Ela já pedia ao rei para não  acompanhá-lo em suas viagens. Cansava-a muito!

 As relações sexuais entre o rei e ela, estavam se distanciando, mas pensava ele:

 — É a idade que vem chegando e, se desculpava. Ela achava isto muito bom. Nunca teve desejos com ele, mas...com K! Sai de baixo!

U e K agora estavam perdidamente apaixonados e já sentiam que não poderiam viver longe, um do outro, como já haviam previsto.

Quando o rei viajava, a camareira sempre encontrava a cama naquele estado, com aquele cheiro! Ficava de olho, até que um dia  viu, ao cair da noite, o filho do rei entrando nos aposentos da rainha. Ela havia se retirado antes para seus aposentos, esperando-o.

Tai! Eles estão traindo o rei, o meu rei Zulai , o querido, o magnânimo. Se contar, o rei pode um treco, até morrer de desgosto. Se não contar, estou também traindo o rei. Acho que vou ficar quietinha mesmo, fingir que não sei de nada.  Qualquer   dia   quando eles estiverem juntos no quarto vou abrir a porta e entrar, peladinha e participar da zorra. Morro de vontade! Seria um rendez vous, une menage a trois, como dizem os franceses! Eles vão ter que aceitar, senão eu conto!”.

Propuseram-se a não se encontrarem, a não ser quando o rei se ausentasse. Nada de jardim, estufa, escritório. Alguém pode desconfiar!  Seria o caos!

Chegaram a pensar em fugirem juntos para Londres, mas ele podia ser o rei e é o que desejava, não para ter poderes, mas para poder governar o seu povo, que tanto amava.

Tinham que aguardar 10, talvez 20 anos, mas esse dia  chegaria. Tinham a mesma idade e podiam esperar juntos. Quando o rei morresse poderiam juntos viver, para todo o sempre. Se amavam perdidamente!

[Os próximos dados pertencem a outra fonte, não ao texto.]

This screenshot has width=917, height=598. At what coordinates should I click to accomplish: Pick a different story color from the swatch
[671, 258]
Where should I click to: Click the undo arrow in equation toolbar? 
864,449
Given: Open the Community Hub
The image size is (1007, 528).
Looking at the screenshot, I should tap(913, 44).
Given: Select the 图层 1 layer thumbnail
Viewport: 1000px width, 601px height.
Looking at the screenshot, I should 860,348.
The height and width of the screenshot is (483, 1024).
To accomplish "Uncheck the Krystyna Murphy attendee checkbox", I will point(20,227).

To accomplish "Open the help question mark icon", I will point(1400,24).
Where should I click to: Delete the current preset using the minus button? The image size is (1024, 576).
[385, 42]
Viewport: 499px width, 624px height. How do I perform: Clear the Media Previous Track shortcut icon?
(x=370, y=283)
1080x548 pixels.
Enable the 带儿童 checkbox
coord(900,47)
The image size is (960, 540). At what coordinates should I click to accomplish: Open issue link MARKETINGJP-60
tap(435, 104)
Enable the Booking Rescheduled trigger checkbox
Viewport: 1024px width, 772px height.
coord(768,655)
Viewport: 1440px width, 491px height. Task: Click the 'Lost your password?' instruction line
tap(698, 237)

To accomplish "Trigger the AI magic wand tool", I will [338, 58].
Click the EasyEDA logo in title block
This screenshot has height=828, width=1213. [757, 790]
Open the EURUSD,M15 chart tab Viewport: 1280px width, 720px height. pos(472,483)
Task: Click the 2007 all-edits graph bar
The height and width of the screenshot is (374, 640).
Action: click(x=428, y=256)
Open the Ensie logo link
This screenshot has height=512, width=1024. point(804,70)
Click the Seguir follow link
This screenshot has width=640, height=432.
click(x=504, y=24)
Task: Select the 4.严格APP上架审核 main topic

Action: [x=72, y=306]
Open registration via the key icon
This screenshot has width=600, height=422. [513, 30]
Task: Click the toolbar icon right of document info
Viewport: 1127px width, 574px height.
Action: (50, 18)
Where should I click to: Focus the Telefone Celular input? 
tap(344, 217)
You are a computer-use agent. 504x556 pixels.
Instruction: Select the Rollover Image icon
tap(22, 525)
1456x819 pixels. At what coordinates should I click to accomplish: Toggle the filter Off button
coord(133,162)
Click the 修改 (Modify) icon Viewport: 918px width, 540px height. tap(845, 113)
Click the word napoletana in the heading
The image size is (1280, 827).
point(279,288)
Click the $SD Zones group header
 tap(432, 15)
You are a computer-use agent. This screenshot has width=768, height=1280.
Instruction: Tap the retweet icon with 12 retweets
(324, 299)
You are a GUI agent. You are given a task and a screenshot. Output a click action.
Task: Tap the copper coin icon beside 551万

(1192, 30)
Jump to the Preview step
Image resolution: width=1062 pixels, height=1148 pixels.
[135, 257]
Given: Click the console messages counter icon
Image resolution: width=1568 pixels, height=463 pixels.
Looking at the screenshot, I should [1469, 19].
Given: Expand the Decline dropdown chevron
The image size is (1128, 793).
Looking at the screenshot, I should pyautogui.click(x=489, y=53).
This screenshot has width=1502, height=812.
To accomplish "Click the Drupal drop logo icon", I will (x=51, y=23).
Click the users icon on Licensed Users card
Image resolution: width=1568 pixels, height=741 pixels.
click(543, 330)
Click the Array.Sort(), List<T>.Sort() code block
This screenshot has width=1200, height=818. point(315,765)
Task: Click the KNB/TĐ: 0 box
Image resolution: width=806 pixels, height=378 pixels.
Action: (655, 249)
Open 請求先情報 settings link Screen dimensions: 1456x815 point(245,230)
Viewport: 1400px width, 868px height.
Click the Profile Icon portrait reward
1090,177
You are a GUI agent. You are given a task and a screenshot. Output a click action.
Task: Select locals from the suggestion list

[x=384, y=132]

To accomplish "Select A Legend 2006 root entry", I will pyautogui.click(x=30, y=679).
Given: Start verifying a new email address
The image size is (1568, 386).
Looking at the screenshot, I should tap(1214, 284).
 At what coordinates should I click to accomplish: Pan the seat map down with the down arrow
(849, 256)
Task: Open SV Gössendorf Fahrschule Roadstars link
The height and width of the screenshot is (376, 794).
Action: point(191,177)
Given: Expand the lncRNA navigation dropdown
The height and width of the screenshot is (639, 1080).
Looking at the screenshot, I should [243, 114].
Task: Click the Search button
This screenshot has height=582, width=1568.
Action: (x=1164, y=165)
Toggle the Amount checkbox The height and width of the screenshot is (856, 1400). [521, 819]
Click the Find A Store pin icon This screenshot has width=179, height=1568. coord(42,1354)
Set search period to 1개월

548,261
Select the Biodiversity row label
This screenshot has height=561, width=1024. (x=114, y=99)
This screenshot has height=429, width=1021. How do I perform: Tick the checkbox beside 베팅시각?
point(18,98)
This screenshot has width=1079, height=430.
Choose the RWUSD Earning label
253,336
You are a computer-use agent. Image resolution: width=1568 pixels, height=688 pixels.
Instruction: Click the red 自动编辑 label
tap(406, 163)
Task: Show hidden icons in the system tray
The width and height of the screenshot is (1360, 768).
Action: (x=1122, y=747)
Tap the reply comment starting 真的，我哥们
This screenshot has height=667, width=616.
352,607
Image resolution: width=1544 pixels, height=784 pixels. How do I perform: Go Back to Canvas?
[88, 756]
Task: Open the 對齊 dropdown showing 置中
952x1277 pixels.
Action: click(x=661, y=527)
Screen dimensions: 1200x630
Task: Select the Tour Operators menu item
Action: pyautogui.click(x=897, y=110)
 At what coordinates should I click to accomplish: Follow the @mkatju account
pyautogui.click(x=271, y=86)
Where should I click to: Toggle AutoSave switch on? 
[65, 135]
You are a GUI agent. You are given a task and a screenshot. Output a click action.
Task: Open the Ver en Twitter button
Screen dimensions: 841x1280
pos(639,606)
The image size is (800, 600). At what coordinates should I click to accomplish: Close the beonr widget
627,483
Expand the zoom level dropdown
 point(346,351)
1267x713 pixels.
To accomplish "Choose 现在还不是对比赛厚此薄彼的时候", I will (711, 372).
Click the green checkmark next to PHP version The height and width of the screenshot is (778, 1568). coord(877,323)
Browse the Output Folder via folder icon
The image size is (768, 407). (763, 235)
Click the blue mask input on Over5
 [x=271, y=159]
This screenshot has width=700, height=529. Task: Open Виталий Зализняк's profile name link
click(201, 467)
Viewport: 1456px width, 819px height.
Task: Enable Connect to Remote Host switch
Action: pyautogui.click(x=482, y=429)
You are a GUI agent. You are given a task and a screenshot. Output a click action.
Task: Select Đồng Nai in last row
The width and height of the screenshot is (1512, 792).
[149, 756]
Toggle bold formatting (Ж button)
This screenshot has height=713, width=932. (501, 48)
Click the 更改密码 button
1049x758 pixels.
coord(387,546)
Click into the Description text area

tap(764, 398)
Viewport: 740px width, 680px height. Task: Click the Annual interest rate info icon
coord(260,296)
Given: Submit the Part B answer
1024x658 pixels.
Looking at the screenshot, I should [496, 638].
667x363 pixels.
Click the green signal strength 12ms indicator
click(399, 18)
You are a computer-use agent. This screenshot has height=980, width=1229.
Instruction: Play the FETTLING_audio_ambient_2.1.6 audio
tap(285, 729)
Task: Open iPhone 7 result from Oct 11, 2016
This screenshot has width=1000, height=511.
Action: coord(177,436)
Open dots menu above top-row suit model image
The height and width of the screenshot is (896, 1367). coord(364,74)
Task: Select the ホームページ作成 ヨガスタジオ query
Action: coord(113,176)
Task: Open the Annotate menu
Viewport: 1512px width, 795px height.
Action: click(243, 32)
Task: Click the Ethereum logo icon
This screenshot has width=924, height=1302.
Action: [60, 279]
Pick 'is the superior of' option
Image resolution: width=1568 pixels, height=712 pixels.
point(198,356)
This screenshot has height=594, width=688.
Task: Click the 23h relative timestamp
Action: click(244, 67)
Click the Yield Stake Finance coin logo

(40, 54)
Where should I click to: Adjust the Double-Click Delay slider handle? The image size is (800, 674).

Um dia ouviram um forte estrondo na ilha. Era o vulcão Ozocapel, da ilha mais próxima, a expelir fumo e fogo pelas ventas! Estava inativo há 40 anos e agora acordara, com muita fúria. O rei, pensando em seu povo, tomou suas quatro naus e dirigiu-se para a ilha na tentativa de salvar o maior número de pessoas possível.

Quando se aproximavam do   porto, eis que novo estrondo ocorreu e uma terrível onda de calor varreu o mar daquela parte da ilha, incluindo as  embarcação do rei. Foram mais de 500 pessoas  varridas , mortas pelo vento forte e escaldante cuspido pelo vulcão. O corpo do rei e de seus acompanhantes, não chegou a serem encontrados.

Um funeral, sem o corpo, foi feito em homenagem do heroico e idolatrado Zulai III. Seu filho Kamene , agora rei  Kelson II , tendo ao lado sua madrasta Ustana, subiu ao trono, com o juramento de zelar, cuidar de seu povo.


 O destino mais uma vez se fez presente!